§ About this task
All lines holding the word "beside" are to be copied from the records beneath.

§ Working data
○ ○ ○ ○
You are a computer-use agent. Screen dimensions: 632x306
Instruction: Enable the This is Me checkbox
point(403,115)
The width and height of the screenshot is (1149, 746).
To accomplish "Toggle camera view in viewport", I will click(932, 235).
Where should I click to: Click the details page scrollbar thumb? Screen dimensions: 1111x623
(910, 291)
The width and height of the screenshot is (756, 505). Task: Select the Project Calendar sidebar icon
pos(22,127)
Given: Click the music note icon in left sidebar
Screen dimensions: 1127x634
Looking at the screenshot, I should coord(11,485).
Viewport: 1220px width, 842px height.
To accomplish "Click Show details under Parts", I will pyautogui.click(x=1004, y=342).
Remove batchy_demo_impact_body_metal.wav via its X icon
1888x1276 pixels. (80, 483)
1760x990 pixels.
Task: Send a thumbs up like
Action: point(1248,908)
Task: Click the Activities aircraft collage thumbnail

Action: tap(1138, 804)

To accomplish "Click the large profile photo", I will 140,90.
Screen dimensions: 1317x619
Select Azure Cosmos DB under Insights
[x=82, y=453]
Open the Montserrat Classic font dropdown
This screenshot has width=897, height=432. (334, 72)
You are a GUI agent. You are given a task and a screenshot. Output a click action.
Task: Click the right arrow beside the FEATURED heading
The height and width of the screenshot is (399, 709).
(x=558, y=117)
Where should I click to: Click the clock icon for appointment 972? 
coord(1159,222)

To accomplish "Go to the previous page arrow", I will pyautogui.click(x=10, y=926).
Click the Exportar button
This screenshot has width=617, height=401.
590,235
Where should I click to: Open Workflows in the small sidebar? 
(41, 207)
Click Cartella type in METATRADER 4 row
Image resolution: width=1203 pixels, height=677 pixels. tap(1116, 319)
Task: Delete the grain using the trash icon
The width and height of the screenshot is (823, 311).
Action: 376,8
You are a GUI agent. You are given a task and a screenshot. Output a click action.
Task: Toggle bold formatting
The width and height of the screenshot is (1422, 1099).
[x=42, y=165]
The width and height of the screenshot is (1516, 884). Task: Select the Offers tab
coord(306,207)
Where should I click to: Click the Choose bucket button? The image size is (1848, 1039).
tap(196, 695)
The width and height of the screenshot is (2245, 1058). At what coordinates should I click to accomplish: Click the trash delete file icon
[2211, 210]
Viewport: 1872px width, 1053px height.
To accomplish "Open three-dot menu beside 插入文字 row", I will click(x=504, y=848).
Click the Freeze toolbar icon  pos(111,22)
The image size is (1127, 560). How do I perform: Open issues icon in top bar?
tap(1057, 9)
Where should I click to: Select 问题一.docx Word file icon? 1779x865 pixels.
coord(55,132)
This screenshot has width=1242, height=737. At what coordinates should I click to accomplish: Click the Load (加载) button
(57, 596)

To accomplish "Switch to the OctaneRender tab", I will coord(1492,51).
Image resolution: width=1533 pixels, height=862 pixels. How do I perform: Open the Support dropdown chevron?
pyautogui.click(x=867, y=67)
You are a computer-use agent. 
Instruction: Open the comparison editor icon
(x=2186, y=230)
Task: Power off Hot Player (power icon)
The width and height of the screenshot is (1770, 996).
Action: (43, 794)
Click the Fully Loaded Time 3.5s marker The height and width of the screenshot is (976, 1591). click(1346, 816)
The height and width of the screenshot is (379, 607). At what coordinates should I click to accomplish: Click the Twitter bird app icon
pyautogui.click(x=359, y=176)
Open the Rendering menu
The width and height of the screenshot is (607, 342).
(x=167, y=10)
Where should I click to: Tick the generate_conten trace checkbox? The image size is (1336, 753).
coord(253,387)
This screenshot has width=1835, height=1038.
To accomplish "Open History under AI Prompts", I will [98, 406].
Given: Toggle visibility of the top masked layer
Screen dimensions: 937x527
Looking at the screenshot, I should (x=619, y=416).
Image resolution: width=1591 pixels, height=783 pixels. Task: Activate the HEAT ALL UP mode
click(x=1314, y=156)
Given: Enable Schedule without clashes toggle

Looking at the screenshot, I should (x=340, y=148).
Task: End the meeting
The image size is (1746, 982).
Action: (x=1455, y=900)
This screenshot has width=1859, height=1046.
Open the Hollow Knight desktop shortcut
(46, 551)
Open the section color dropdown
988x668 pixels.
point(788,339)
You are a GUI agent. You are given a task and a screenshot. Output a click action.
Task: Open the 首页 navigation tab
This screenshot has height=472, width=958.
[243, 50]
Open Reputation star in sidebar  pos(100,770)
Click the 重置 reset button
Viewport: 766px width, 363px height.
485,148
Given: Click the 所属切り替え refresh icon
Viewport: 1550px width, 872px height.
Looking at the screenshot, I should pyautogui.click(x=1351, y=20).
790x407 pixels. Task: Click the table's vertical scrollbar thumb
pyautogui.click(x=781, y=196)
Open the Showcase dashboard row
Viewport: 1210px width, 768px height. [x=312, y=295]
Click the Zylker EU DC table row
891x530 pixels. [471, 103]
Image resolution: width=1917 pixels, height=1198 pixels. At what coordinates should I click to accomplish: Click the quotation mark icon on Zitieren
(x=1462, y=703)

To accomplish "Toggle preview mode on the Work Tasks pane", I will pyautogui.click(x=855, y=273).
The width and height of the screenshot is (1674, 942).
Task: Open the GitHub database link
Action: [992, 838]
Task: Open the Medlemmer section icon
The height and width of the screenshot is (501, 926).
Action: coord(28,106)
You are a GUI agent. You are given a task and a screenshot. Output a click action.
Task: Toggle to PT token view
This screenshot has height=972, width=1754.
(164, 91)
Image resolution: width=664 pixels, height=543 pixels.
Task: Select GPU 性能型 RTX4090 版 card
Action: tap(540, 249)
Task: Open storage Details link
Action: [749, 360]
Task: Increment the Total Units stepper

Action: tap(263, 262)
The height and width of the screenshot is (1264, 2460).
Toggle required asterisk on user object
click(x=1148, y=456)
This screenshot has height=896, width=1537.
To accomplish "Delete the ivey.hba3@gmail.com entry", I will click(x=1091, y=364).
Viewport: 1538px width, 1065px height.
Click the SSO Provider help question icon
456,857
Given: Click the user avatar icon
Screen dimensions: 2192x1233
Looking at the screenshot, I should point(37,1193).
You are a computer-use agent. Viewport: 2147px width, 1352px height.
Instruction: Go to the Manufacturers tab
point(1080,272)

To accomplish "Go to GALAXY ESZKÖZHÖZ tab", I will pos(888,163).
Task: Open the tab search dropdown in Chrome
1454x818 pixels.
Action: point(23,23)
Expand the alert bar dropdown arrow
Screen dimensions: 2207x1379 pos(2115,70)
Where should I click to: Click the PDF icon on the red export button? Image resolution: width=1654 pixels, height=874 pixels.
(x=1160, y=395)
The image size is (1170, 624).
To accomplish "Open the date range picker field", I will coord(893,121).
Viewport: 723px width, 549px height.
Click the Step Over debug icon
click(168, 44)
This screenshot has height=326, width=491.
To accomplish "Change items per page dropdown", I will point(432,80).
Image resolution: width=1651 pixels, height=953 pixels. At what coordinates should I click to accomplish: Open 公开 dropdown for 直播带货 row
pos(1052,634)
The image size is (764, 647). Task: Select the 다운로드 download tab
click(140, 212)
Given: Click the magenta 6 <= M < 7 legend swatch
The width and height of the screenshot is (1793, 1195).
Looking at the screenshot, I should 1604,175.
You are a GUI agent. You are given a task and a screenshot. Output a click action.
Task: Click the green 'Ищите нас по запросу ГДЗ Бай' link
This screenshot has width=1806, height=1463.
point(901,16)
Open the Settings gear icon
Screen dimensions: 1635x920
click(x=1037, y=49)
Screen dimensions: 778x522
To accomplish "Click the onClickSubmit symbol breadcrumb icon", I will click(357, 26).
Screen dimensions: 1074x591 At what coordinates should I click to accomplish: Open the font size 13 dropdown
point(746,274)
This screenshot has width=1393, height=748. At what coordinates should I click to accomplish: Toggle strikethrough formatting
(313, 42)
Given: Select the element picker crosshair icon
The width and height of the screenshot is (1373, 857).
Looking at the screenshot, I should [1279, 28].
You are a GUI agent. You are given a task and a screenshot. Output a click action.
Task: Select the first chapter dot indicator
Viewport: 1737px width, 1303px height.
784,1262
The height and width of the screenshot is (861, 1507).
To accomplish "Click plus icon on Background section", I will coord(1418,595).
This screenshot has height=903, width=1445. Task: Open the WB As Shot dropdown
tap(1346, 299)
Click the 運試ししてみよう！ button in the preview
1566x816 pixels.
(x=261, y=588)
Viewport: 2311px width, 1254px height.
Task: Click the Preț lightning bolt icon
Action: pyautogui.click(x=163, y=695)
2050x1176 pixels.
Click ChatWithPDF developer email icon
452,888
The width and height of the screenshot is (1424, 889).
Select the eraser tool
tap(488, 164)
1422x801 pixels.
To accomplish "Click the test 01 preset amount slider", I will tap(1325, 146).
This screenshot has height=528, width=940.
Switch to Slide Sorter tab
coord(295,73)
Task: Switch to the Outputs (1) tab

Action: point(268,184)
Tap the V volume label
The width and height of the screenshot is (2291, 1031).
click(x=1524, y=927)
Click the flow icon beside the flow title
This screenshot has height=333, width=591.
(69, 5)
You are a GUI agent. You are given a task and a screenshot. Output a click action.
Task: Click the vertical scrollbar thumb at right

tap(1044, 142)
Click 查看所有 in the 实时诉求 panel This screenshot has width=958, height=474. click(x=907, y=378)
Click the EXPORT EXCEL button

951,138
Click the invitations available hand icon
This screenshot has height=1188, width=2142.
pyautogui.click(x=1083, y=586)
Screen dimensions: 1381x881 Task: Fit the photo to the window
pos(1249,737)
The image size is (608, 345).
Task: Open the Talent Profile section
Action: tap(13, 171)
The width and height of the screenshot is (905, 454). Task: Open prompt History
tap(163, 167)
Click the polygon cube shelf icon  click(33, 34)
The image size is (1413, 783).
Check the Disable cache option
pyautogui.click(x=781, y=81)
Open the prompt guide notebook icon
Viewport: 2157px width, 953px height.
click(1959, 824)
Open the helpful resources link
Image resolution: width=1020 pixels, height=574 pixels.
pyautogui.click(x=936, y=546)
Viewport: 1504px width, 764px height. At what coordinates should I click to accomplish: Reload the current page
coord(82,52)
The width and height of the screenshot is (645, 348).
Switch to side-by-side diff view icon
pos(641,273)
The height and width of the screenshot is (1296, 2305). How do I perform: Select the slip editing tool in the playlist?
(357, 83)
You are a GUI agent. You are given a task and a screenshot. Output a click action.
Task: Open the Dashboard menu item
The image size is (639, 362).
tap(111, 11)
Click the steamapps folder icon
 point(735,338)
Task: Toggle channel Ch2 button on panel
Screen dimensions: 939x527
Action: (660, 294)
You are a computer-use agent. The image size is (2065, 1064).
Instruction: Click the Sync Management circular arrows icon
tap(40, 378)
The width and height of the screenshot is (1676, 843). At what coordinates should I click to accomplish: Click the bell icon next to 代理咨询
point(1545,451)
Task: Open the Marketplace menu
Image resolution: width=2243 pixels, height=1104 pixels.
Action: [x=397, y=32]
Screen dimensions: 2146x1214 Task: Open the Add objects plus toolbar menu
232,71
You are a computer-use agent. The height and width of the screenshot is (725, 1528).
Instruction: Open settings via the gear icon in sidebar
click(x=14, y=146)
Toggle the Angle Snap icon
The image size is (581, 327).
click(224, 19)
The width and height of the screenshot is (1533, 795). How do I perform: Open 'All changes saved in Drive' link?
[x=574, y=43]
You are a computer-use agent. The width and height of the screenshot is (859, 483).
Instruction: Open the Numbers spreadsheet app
○ ○ ○ ○
§ Output of the task
Task: Click the right arrow beside the FEATURED heading
To accomplish "Open three-dot menu beside 插入文字 row", I will click(x=504, y=848).
Click the flow icon beside the flow title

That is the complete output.